═════ Text segment ═════

# LGBT in Cyprus?



## jamesellis (Apr 22, 2013)

Hi

In September I will be moving to Nicosia to study for university for four years. I was wondering what life is like for LGBT people in Cyprus, particularly in the capital. I understand that most people tend to be Orthodox Christians - which does not bother me, but ultimately - will people mind? I will be living with other university students in shared accommodation, so the views of young Cypriot people would be very helpful. Are Cypriot youth quite liberal on this? Are many Cypriots?

I am gay but I do not 'look' it, not is it anything I flaunt. I really couldn't care less what people think of it providing they won't treat me badly for it. But it'd be nice to do what I want to do without hiding myself from everyone.

Thanks!
James


----------



## jamesellis (Apr 22, 2013)

Anyone?


----------



## Veronica (Apr 5, 2008)

I know one transgender person who lives in Paphos and s/he seems to be accepted even though it is very very obvious she used to be a he.


----------



## MartynKSA (Aug 7, 2011)

James- if you want to contact me privately, I will be able to put you in touch with my daughter, Francesca. She spent a lot of time in Nicosia with friends in the LGBT community and would, I am sure give you her views and put you in touch


----------



## AysunY (May 2, 2013)

═════

Your tasks:
1. Decide whether each statement below agrees with the forum thread about LGBT life in Cyprus. Answer yes or no for each, and quote the words of the thread that settle it. (a) The person who started the thread plans to study in Nicosia for four years. (b) The person who started the thread expects to live alone. (c) Veronica knows a transgender person who lives in Limassol.
2. According to the forum thread about LGBT life in Cyprus, what is the name of MartynKSA's daughter?

═════ Data excerpts ═════

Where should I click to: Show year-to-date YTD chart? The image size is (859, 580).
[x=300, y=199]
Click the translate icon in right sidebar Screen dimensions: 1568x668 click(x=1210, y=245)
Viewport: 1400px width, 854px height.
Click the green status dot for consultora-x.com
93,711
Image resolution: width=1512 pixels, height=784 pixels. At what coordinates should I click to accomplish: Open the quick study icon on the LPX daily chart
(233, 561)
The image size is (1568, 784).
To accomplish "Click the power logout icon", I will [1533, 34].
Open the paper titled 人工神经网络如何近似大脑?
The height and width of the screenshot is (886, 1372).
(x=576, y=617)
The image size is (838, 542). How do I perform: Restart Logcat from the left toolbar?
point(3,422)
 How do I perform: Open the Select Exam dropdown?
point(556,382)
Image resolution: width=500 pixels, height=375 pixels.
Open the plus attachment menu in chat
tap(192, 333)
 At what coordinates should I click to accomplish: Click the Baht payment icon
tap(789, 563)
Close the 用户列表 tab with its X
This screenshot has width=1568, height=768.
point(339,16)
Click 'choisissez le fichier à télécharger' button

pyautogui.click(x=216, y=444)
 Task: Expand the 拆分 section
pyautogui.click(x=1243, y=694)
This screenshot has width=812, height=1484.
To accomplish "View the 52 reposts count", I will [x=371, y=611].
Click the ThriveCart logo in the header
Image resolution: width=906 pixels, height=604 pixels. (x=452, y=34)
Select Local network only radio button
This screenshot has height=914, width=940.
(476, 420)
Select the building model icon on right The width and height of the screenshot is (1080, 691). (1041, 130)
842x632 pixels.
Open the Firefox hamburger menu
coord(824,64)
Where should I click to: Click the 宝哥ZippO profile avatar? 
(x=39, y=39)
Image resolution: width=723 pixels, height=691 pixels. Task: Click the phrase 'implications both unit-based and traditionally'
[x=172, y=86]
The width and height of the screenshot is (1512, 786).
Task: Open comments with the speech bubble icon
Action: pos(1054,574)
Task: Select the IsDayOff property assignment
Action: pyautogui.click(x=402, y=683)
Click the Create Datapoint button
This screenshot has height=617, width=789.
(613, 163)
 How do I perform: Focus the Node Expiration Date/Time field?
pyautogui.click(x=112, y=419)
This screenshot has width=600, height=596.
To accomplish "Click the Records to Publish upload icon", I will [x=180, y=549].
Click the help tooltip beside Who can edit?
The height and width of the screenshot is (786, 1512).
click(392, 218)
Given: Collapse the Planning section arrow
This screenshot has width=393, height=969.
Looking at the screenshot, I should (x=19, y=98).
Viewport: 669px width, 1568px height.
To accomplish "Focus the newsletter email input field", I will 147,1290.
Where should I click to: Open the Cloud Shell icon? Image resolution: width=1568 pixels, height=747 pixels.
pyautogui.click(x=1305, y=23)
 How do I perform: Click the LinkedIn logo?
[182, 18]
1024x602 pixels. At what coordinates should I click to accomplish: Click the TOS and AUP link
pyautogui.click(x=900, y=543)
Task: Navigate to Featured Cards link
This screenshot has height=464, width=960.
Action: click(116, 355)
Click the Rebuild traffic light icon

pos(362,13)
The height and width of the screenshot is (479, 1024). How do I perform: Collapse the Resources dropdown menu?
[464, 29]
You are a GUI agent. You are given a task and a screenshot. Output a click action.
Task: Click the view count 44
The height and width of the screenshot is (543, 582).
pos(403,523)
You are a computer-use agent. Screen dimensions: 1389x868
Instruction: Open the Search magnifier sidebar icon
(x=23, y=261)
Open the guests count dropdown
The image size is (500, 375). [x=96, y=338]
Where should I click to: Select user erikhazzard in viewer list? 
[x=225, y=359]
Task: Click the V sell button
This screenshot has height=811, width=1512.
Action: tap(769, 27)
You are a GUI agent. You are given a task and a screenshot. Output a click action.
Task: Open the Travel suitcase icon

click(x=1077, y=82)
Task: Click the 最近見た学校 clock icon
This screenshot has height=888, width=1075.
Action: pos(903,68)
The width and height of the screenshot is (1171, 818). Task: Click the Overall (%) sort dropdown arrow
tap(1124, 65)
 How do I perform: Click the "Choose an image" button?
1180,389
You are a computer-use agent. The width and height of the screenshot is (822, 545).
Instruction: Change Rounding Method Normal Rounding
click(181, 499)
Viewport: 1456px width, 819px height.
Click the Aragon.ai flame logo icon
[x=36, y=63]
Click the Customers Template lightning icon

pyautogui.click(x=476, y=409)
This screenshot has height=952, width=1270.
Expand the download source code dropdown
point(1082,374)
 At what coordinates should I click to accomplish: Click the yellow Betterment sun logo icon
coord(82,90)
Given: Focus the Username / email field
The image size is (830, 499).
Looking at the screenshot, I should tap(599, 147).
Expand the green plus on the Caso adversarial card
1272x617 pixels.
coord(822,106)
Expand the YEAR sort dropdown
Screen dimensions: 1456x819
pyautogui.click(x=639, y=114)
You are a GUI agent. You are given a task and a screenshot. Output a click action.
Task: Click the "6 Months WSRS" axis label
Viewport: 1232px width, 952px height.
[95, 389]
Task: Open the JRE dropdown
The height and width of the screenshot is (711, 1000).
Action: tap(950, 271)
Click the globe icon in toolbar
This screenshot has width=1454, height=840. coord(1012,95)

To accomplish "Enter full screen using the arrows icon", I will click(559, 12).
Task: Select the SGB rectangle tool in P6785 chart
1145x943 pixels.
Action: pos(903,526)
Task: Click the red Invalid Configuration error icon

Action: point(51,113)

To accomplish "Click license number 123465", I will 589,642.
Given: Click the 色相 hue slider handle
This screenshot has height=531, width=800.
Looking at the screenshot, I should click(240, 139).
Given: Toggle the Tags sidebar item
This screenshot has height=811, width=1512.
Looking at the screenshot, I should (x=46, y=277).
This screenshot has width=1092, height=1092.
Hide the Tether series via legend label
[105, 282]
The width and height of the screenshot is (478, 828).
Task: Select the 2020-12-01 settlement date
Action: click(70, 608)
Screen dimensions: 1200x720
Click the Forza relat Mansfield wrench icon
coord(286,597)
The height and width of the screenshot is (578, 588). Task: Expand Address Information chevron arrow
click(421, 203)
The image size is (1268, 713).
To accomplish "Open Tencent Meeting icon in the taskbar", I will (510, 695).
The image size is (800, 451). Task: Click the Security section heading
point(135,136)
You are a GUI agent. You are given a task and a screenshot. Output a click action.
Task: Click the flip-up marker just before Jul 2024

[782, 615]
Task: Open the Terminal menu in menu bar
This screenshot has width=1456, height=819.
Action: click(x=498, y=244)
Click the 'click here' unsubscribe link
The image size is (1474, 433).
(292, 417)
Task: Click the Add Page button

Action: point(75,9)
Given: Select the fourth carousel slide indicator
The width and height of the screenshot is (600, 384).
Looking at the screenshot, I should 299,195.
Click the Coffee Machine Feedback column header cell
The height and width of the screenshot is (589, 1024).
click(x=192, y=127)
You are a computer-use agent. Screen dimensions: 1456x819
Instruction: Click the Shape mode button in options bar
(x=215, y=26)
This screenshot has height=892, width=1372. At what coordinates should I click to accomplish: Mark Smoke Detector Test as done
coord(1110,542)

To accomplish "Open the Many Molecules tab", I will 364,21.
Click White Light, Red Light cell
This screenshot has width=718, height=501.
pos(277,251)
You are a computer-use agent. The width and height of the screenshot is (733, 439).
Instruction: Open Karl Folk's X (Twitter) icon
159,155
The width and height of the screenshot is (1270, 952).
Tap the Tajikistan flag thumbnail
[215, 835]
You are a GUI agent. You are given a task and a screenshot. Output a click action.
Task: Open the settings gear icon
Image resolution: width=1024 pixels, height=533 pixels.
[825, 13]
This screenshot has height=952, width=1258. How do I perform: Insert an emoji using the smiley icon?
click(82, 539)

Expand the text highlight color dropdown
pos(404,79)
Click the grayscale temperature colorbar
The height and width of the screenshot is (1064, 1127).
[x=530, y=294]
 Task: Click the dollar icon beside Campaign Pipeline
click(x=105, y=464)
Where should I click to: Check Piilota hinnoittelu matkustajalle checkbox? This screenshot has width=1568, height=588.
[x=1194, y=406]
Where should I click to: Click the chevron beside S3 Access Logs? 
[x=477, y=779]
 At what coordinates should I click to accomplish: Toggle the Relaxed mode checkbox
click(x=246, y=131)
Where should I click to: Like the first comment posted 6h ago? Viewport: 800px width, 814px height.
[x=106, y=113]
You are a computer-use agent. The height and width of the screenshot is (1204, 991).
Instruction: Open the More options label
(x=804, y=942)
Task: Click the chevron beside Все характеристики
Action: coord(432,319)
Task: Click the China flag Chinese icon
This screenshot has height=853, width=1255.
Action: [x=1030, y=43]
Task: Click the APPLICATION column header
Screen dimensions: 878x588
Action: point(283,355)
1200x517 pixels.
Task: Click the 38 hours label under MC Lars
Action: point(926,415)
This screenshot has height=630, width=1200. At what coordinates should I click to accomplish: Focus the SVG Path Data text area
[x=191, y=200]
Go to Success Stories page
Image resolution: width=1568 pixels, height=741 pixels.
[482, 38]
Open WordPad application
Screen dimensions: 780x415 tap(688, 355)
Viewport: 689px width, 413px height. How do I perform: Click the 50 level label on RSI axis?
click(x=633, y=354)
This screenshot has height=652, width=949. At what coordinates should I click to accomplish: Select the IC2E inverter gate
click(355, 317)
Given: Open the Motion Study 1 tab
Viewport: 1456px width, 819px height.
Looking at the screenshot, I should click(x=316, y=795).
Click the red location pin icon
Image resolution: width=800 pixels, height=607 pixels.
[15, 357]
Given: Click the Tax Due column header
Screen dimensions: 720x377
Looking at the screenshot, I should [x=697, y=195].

═════

Results for the exercise:
1.
(a) Yes: "In September I will be moving to Nicosia to study for university for four years."
(b) No: "I will be living with other university students in shared accommodation"
(c) No: "I know one transgender person who lives in Paphos"

2. Francesca